L’Albanie entre éclat de façade et "Absurdistan" : la lettre ouverte d’une diaspora lucide
Alors que l’Albanie tente de polir son image sur la scène internationale à coups de projets touristiques grandioses et de diplomatie active, la réalité vécue sur le terrain dessine un tableau bien plus sombre. Pour le Réseau Professionnel des Albanais de France (RPAF), il est temps de lever le voile sur ce que certains appellent désormais l’« Absurdistan albanais ».

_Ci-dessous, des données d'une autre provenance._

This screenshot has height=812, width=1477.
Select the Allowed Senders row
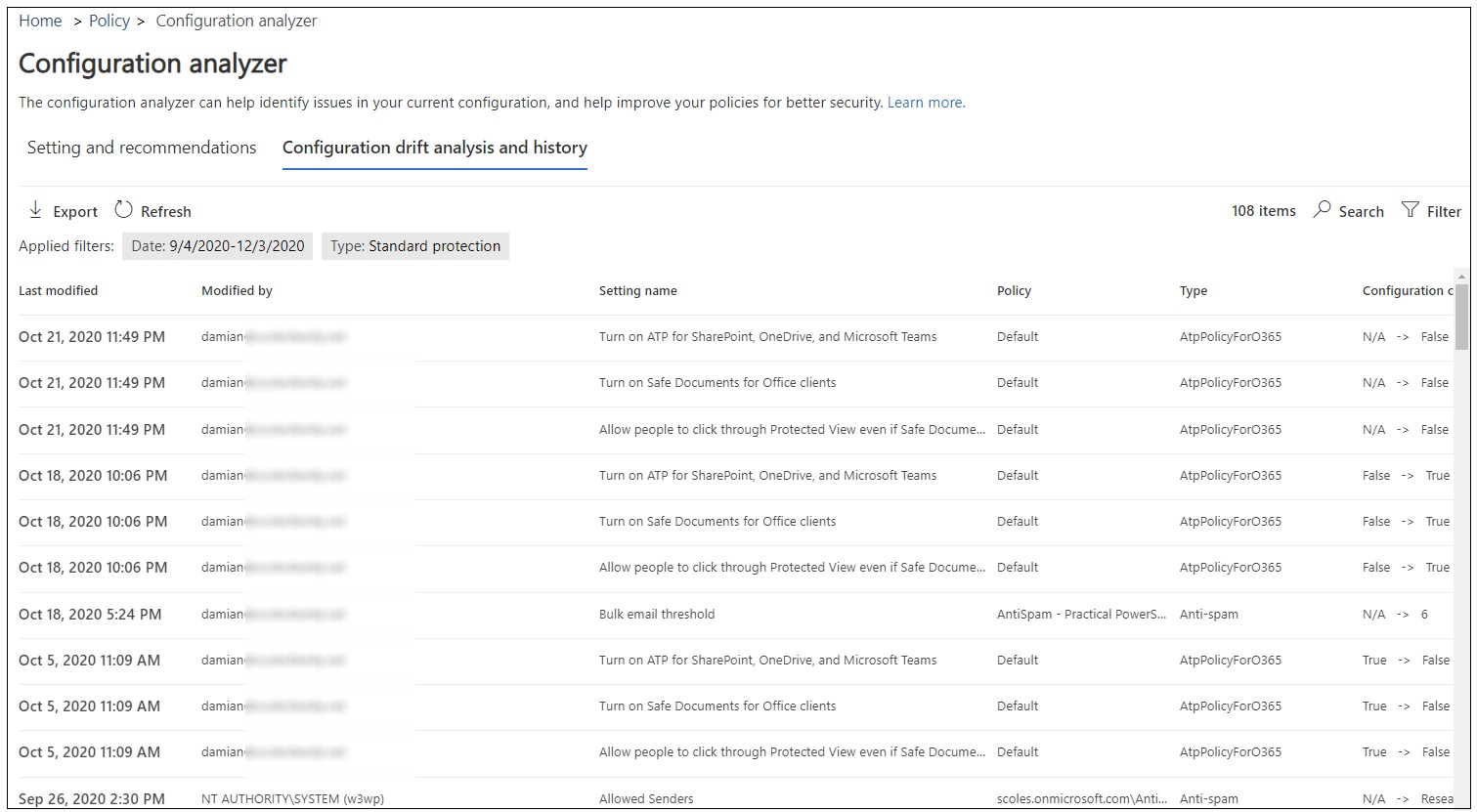645,798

Le paradoxe du "grand" peintre
Au sommet de l'État trône celui que l’on surnomme « Le Grand », non seulement pour sa stature physique, mais surtout pour l'arrogance dont il fait preuve face à son peuple. Edi Rama, le Premier ministre artiste, semble peindre une réalité alternative où le pouvoir se confond avec l'esthétisme, tandis que les fondations éthiques du pays s’effritent.

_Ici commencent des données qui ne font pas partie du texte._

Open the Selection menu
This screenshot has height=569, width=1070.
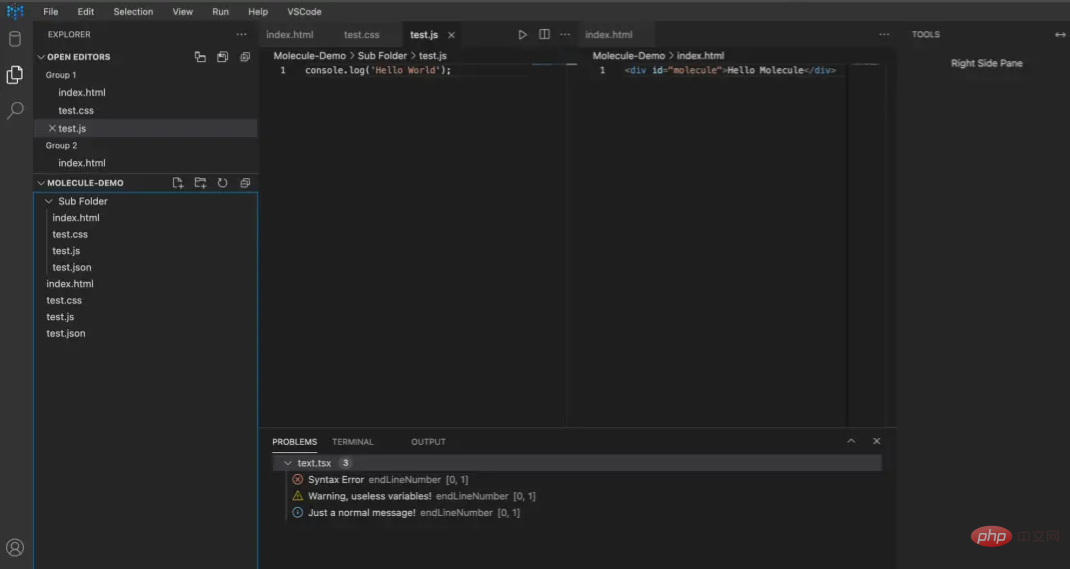pos(133,12)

L’indignation naît d’un contraste insupportable :
La sévérité pour les faibles : On se souvient avec amertume des citoyens jetés en prison pour un simple étal de fortune sur un trottoir ou pour quelques factures d'eau et d'électricité impayées. Une application de la loi « au scalpel » quand il s’agit de la survie des plus pauvres.
L'aveuglement pour les forts : En parallèle, des milliards d’euros d’origine douteuse inondent le pays. Le secteur de la construction et les budgets municipaux semblent désormais dépendre de cette manne invisible. Face à ces flux colossaux, l'État ferme les yeux, transformant l'économie en une vaste machine de blanchiment d'argent.

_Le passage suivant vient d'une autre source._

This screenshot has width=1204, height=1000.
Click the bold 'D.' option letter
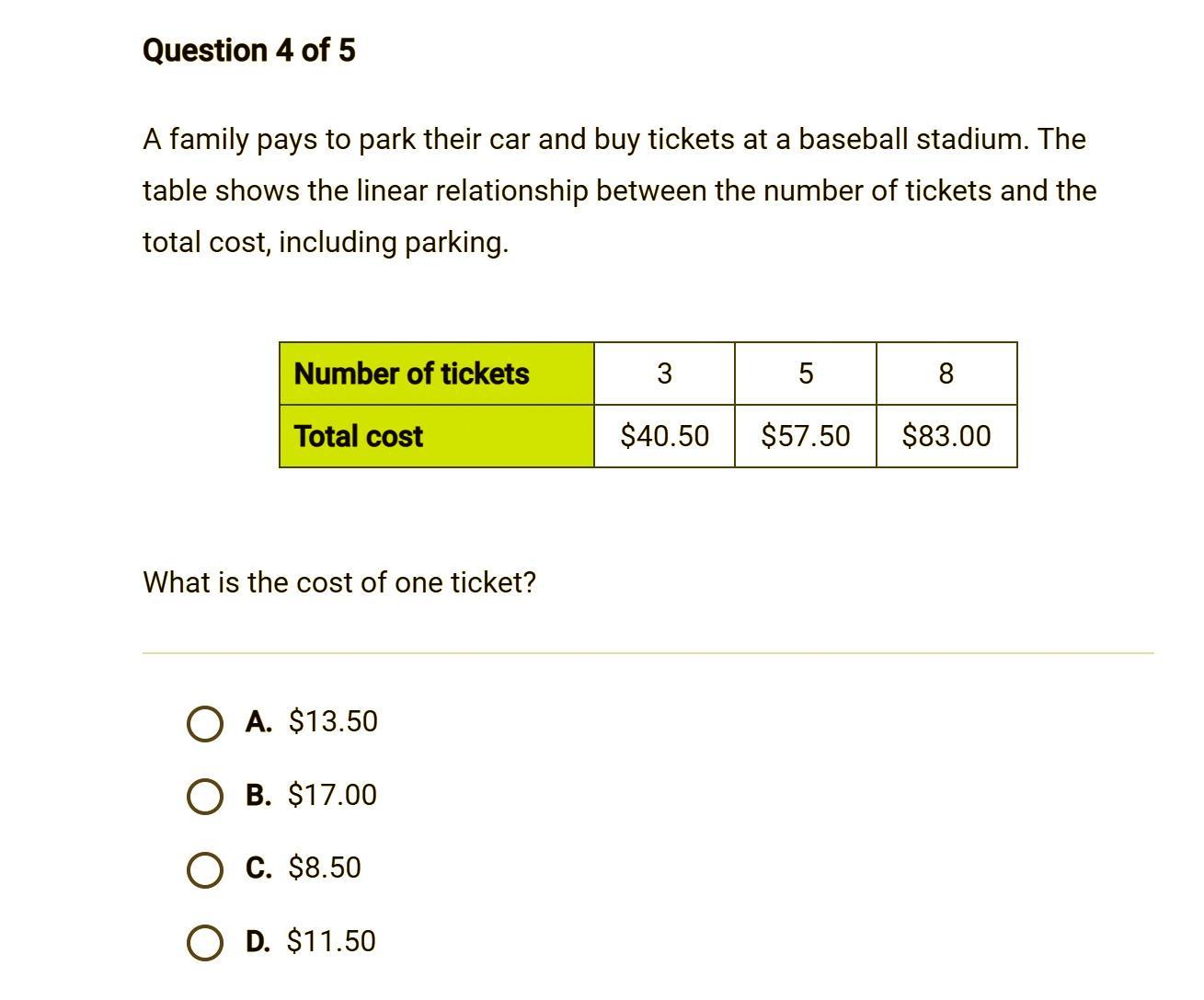(x=258, y=942)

Le triangle d’or : Durrës-Tiranë-Fushë Krujë
Loin des galeries d'art et des sommets européens, la géographie du crime dessine une autre carte de l'Albanie. Le triangle Durrës-Tiranë-Fushë Krujë est devenu le théâtre d'exécutions sommaires et de règlements de comptes qui rappellent les heures les plus sombres de l'instabilité balkanique.
Le constat est amer : entre les tonnes de produits narcotiques qui transitent et les affaires de corruption qui gangrènent les institutions, la sécurité des citoyens honnêtes devient une variable d'ajustement. Le système semble paralysé, ou pire, complice d'une spéculation de pouvoir où les connexions avec le monde du crime ne sont plus des rumeurs, mais des secrets de polichinelle.
Un pays endormi ?
L'un des aspects les plus tragiques de cet "Absurdistan" réside dans l'apathie apparente d'une partie de la population. Soumise à une propagande efficace ou épuisée par des décennies de transition inaboutie, une partie du peuple semble s'être résignée à cette gouvernance de l'ombre.
Pourtant, l'alternative politique ne semble pas offrir de refuge. Entre le « Peintre » Rama et le « Docteur » Berisha, l'Albanie semble piégée dans une boucle temporelle où les acteurs changent de rôle mais conservent les mêmes méthodes. Cette dualité bloque toute émergence d'une nouvelle classe politique intègre et visionnaire.
La voix de la diaspora
En tant que professionnels albanais en France, nous ne pouvons rester spectateurs de cette dérive. L'Albanie qui « fait rêver » dans les brochures touristiques ne doit pas occulter celle qui souffre, qui émigre et qui se voit confisquer son avenir par une élite déconnectée.
Le redressement de l'Albanie ne passera pas par des façades repeintes, mais par une justice équitable, une lutte réelle contre le crime organisé et, surtout, par le réveil d'une conscience citoyenne qui refuse de se soumettre à l'arbitraire.